Mubarak was a military man, and the interim government here, the Supreme Council of the Armed Forces, or SCAF, is fundamentally a continuation of the old regime, minus Mubarak. In the fall, Field Marshal Tantawi, head of SCAF and formerly Mubarak’s minister of defense, visited Tahrir Square in a civilian suit, evidently testing the waters to see whether Egyptians might be willing to have a military man in Egypt’s all-powerful presidency again. The negative public response seems to have led to these ambitions being set aside, but the army is not easily going to relinquish its economic empire and immunity from even minimal civilian oversight.

Politics as Usual

On Friday, Nov. 18, Islamist parties, Liberals, and activist groups called for a million-man march, urging the SCAF to promise a full transition to civilian rule by April 2012. The rally was a success, drawing participants from the Liberals, the Brotherhood and the Salafis. At the end of the night, everyone went home, except for a small group of those wounded in the January Revolution and the survivors of the martyrs killed there, most of whom are still awaiting promised compensation. They vowed to camp in the square until their demands were met.

The state security police cleared them out violently, leading to renewed protests and violent clashes the next day, which then blossomed into raging street battles that lasted more than a week. The Liberals participated, as did many Salafis, but the Brotherhood remained aloof, not wanting to jeopardize their expectations for a strong showing in the upcoming elections.

Campaign posters for the Muslim Brotherhood’s Freedom and Justice Party in the Shubra neigborhood of Cairo. Photo: Ken Garden Campaign posters for the Muslim Brotherhood’s Freedom and Justice Party in the Shubra neigborhood of Cairo. Photo: Ken Garden
As the week wore on, casualties mounted. In the end, more than 40 people were killed and more than 3,000 injured. The Couch Party began to sympathize with the demonstrators, and young members of the Brotherhood defied the organization’s leadership by going to Tahrir Square as individuals, a sign of a broader generational split in Egyptian society.
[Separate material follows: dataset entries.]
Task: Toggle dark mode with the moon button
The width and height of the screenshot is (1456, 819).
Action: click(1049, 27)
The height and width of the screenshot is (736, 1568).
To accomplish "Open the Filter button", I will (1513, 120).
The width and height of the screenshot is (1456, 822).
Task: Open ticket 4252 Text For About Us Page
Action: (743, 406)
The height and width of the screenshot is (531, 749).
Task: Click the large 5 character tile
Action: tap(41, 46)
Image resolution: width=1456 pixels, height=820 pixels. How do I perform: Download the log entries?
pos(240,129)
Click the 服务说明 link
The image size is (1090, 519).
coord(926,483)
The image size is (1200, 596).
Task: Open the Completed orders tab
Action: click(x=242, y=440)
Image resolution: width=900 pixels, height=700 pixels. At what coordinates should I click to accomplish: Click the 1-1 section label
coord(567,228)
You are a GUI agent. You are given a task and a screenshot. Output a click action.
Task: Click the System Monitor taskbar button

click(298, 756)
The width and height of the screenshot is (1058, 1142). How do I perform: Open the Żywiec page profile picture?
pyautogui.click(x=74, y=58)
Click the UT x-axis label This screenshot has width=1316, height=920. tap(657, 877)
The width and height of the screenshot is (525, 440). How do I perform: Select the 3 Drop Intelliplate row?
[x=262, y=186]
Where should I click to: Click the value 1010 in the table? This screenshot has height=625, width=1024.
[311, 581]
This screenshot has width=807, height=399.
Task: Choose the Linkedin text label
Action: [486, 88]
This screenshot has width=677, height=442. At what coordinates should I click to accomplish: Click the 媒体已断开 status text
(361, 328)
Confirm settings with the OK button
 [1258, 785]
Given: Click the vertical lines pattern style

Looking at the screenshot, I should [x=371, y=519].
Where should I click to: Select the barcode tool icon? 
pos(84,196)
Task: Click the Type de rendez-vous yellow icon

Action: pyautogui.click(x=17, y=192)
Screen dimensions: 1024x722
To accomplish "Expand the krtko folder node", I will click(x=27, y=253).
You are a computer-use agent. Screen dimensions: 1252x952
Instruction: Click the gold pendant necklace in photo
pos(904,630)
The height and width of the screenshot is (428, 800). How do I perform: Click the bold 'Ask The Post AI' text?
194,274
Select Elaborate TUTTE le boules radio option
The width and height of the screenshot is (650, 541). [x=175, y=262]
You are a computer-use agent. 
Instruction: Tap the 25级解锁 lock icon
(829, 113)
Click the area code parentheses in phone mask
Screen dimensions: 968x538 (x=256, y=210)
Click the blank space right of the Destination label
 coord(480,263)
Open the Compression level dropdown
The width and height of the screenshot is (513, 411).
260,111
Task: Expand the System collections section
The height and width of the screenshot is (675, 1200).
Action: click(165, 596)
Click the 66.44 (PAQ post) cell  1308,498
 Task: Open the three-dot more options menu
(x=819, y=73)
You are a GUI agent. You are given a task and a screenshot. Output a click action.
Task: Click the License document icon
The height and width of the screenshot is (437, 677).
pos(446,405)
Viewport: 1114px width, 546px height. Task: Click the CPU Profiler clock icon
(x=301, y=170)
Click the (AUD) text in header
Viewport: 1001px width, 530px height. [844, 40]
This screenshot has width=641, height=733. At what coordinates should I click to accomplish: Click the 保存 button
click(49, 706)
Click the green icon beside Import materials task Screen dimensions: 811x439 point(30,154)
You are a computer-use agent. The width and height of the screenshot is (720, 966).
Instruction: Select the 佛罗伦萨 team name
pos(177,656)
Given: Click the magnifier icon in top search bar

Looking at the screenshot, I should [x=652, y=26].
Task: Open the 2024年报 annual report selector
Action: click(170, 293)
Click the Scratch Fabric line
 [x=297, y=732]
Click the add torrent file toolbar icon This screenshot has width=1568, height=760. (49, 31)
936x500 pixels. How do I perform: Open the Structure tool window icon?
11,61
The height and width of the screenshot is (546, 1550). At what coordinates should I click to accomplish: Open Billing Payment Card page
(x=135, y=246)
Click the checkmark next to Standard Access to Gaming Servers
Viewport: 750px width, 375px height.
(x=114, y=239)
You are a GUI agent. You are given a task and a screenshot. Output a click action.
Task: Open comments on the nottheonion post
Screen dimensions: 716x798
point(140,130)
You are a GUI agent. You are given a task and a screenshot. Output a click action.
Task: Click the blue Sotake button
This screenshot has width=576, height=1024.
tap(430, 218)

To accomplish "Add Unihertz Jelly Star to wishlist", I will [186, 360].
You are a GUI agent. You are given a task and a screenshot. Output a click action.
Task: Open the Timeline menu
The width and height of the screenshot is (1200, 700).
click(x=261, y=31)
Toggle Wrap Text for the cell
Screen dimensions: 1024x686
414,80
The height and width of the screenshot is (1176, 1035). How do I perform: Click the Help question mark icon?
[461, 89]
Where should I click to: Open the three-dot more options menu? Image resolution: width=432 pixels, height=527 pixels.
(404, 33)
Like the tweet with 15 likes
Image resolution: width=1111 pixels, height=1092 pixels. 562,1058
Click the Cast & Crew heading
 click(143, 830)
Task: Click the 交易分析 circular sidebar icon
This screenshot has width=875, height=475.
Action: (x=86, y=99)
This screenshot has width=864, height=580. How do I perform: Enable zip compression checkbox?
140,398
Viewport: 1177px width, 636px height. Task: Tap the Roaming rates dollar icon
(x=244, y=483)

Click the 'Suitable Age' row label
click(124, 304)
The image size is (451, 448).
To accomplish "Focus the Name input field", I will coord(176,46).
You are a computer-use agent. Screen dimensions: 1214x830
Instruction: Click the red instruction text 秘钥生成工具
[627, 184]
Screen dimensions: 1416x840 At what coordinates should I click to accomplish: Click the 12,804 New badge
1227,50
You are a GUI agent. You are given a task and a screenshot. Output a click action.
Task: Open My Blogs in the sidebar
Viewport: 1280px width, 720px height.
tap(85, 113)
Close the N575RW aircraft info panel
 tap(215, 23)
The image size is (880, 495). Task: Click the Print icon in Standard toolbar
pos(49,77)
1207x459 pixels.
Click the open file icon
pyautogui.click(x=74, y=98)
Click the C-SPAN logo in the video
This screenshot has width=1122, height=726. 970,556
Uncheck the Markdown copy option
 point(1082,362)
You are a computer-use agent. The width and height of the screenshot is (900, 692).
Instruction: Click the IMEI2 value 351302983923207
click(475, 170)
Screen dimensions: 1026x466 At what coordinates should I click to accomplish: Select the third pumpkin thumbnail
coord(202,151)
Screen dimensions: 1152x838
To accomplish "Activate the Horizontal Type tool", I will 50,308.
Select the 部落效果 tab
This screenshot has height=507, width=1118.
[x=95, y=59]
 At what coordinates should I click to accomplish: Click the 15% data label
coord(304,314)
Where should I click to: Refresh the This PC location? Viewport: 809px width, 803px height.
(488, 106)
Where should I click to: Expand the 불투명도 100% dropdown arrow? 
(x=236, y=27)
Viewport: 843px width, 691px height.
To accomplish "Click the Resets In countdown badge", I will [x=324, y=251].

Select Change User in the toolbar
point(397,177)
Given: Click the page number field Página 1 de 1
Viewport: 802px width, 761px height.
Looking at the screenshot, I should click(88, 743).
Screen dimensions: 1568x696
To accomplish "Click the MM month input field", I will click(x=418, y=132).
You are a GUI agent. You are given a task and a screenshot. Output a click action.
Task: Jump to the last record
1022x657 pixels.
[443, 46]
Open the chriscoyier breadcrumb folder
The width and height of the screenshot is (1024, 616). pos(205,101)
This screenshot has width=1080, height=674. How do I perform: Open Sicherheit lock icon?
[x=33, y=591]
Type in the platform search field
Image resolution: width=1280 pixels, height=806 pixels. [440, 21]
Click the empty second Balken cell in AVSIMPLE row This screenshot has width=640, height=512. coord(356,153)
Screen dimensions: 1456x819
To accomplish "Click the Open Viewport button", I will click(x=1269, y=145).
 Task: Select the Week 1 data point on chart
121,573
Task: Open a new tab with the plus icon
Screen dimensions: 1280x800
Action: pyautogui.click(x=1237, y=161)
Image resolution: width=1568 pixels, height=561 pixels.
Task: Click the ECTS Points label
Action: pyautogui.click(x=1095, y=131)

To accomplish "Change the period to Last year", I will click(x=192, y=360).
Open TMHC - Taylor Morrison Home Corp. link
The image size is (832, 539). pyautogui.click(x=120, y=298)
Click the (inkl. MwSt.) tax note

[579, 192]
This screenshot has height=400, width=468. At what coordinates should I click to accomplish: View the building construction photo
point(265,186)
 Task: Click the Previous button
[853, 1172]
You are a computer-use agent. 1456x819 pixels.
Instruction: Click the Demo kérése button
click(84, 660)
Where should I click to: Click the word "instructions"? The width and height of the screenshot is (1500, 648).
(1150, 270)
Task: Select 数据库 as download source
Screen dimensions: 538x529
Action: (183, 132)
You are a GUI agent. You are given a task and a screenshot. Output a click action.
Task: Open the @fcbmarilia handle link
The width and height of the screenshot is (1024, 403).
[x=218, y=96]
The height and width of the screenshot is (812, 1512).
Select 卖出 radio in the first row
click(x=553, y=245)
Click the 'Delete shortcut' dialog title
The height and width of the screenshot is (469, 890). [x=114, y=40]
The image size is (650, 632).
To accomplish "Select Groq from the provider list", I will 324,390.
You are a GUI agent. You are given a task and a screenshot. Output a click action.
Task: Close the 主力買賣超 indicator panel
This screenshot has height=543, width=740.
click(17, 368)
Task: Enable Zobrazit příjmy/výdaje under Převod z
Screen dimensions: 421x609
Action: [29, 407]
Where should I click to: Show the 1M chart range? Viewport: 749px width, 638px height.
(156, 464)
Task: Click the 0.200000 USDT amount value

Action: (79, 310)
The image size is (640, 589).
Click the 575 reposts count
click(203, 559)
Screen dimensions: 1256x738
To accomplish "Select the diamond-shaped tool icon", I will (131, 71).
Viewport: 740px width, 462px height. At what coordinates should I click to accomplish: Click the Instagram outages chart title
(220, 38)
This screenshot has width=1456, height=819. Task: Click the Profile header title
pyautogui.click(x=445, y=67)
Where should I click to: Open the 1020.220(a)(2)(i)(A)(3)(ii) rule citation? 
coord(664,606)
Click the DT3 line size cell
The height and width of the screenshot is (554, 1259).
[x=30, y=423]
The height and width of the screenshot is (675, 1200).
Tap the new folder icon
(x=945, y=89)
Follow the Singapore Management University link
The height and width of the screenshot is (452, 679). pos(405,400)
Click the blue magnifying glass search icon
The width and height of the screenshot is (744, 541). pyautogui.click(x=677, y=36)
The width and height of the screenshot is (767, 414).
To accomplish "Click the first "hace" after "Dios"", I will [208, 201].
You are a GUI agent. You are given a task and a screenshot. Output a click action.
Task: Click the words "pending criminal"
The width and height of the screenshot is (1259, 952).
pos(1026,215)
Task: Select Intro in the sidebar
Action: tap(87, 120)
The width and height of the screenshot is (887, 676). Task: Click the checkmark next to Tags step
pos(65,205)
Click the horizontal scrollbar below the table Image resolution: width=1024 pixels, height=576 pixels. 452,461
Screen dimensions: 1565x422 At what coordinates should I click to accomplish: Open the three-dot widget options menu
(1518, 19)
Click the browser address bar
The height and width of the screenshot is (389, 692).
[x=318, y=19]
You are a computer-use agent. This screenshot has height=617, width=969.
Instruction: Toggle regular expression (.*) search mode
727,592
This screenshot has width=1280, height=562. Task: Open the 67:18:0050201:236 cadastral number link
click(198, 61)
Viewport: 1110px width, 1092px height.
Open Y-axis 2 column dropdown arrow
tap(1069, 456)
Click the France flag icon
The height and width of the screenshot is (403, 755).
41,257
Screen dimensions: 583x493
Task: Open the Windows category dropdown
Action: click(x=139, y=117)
The mass protests and street violence were being called Revolution 2 by mid-week, and different parties called for a transitional “salvation government” to lead the country until presidential elections could be held in the spring.

Many denounced the pending six-week election process, slated to begin on Nov. 28 for the lower house of Parliament, as irrelevant under the circumstances. After stewing in military-grade tear gas and enduring heavy casualties for a week, the demonstrators in Tahrir felt that theirs was the only voice in the country with the moral authority to negotiate the country’s future. They were in no mood to compromise with SCAF.

Then, on Saturday, Nov. 26, the army erected a concrete barricade on Muhammad Mahmoud Street, where the worst of the fighting had happened, separating the demonstrators and State Security Forces. On Monday, the elections began, and the headlines in all the newspapers shifted from Tahrir Square to the long lines at polling stations. On Wednesday, results started being announced, revealing an even stronger showing by the Brotherhood and Salafi parties than had been expected.

By Friday, the crisis in the square had been all but forgotten. The national conversation seems to have shifted to speculating about the implications of the electoral results.

Will the Brotherhood focus on the existing economic crisis, or on social and cultural policies that many Islamists hold dear, but that induce panic in Liberals, Christians and the West? Or will it do both?

Will the Brotherhood govern in concert with the Salafis, or with the Liberals in hopes of calming domestic and foreign opponents? Will the Liberals look to the hated SCAF as a guarantor against total Islamist rule? How will the Couch Party, Liberals and Egyptian Christians react to an even more overt role for religion in Egyptian politics and culture?

We can only hope for the best for a country that desperately needs good governance.

Ken Garden, an assistant professor of religion in the School of Arts and Sciences, is on leave in Cairo this semester, where he is doing research on currents in contemporary Islam. He can be reached at ken.garden@tufts.edu.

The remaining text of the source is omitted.